Exercise goal ::
Every record below is to be restated verbatim, though its images are not.

Exercise data ::
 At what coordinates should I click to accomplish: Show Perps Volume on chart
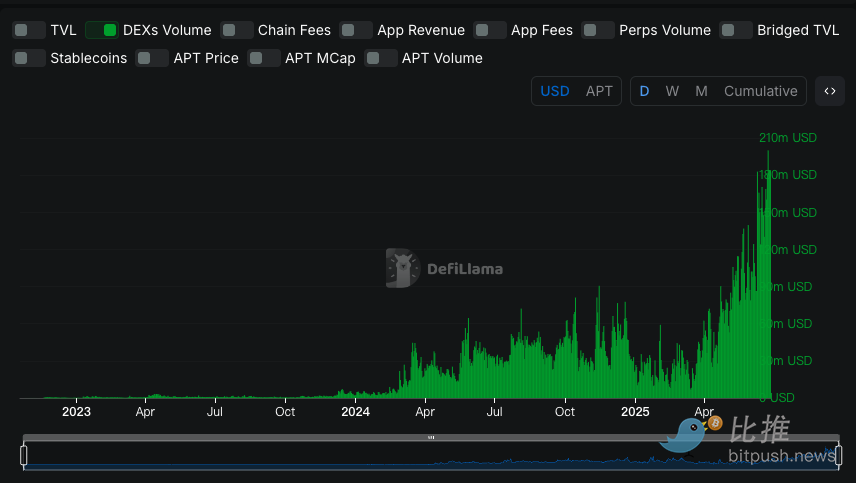coord(598,30)
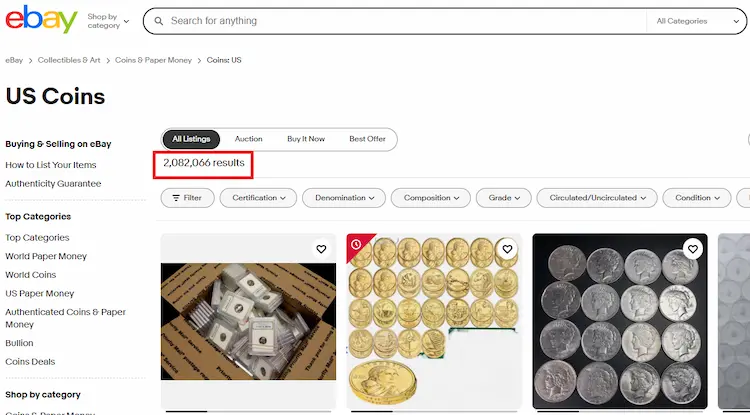Click the eBay logo
The image size is (750, 415).
point(41,20)
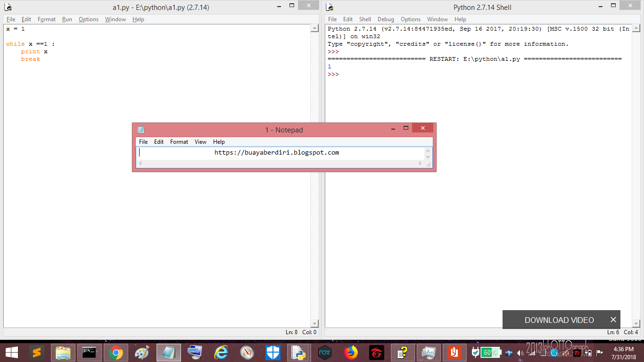This screenshot has height=362, width=644.
Task: Open Run menu in a1.py editor
Action: [67, 19]
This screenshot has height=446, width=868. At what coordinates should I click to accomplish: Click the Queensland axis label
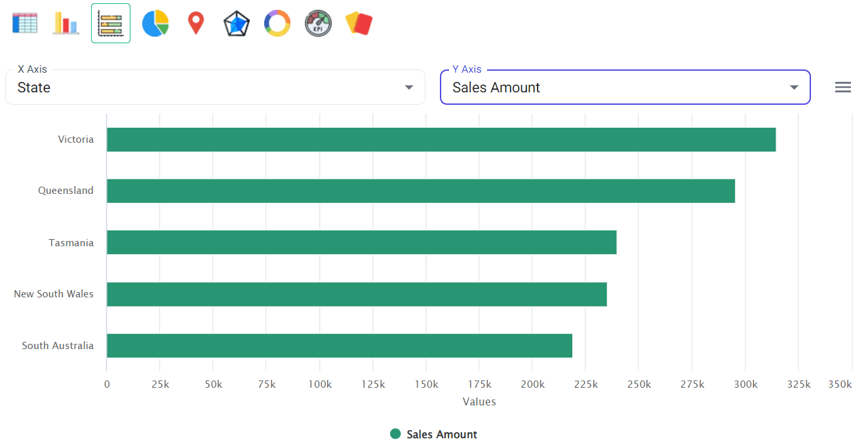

Solution for this exercise ::
 At what coordinates should I click to accomplish: Show Perps Volume on chart
coord(598,30)
Click the eBay logo
The image size is (750, 415).
point(41,20)
This screenshot has height=362, width=644.
Task: Open Run menu in a1.py editor
Action: [67, 19]
This screenshot has height=446, width=868. At what coordinates should I click to accomplish: Click the Queensland axis label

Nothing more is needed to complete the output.